In one example, it is contemplated that a two dimensional detector (e.g., a charge coupled device camera) is employed to resolve two beam properties. State of the art two dimensional detectors (e.g., back-thinned CCD detectors) allow for a two dimensional readout of the active area by shifting pixels vertically to a shift register at the bottom of the active area, followed by reading out each pixel of the shift register. This mode reads one row at a time and requires M×N clock cycles to read the active area, where M is the number of columns of pixels and N is the number of rows of pixels. In one example, each column of pixels extends in a vertical direction and each row of pixels extends in a horizontal direction. This mode takes on the order of 100 to 200 milliseconds for an array of 1024×38 pixels. This results in an intolerably slow mode of operation. In addition, if the detector is exposed to light during readout, this leads to mixing of information for a signal dispersed across a number of rows of pixels.
Accordingly, in a conventional spectroscopic system, where charges are being accumulated continuously, one may resolve a spectrum along the vertical dimension, but not without introducing some systematic error and/or giving up a significant amount of useful photon flux. In one example, different angles of incidence (AOI) are dispersed along the vertical direction. Information accumulated from one portion of the pupil at a given row is mixed with the information from an adjacent portion of the pupil for each vertical shift. This process repeats for all rows of exposed pixels. The beam could be shuttered during the reading of the CCD. However, conventional shutters have too much inertia to follow at a rate that corresponds to integration times on the order of two milliseconds. As a result, throughput would suffer.
In another example, a two dimensional CCD is operated in a vertically binned mode. The charges from all rows are first transferred to a shift register at the bottom of the active area. Subsequently, the shift register is clocked out once for the given number of pixels in the longitudinal direction. Such an operation takes M+N clock cycles, and thus is significantly faster than a full 2D-readout (i.e., M×N). However, the resolution in the vertical dimension is lost. Thus, vertical binning is a one dimensional mode of operation for a two dimensional detector.

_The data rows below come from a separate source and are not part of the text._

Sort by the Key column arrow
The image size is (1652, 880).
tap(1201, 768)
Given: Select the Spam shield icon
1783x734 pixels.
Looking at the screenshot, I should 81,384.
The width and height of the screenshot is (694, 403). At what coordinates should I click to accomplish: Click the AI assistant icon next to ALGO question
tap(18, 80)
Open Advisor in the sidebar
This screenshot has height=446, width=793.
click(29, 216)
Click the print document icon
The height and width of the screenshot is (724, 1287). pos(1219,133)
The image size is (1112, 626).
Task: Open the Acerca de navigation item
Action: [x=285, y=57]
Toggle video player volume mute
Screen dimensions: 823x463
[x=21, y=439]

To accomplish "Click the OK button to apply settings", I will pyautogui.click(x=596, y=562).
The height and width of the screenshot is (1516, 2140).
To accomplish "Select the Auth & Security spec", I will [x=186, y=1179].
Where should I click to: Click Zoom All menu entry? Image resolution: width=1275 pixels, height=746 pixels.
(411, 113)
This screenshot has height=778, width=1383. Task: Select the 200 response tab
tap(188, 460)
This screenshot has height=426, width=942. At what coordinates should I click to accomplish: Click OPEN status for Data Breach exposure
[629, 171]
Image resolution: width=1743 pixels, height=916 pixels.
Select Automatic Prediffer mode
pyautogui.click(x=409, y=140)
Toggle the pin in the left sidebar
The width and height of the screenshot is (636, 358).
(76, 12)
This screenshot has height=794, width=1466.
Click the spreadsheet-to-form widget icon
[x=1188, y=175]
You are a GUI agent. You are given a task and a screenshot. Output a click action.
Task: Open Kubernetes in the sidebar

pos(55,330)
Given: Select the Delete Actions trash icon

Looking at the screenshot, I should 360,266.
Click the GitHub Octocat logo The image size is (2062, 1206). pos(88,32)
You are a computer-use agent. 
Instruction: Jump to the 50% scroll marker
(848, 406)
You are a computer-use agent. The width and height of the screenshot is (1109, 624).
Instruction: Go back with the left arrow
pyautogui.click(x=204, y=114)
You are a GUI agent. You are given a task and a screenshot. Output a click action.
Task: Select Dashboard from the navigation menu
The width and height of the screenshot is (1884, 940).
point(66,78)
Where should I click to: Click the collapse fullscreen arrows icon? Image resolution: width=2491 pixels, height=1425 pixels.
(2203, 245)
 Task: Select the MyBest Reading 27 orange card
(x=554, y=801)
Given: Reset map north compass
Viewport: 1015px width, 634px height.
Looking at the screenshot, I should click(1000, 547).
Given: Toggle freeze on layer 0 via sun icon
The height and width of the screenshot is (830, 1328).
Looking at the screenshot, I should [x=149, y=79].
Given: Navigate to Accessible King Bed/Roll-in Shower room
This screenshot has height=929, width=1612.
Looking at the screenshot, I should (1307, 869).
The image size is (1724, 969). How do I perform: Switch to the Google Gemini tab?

Improvements to the dynamic range and throughput of array based detectors employed in optical metrology systems are desired to detect a comprehensive set of information from the specimen, including, but not limited to, surface and substrate (bulk) properties, defects, film thicknesses, critical dimensions (CD), composition (n & k), anisotropy, scattered light/surface roughness, edge roughness, etc., on a wafer with greater sensitivity using multiple sets of system parameters at sufficiently high throughput.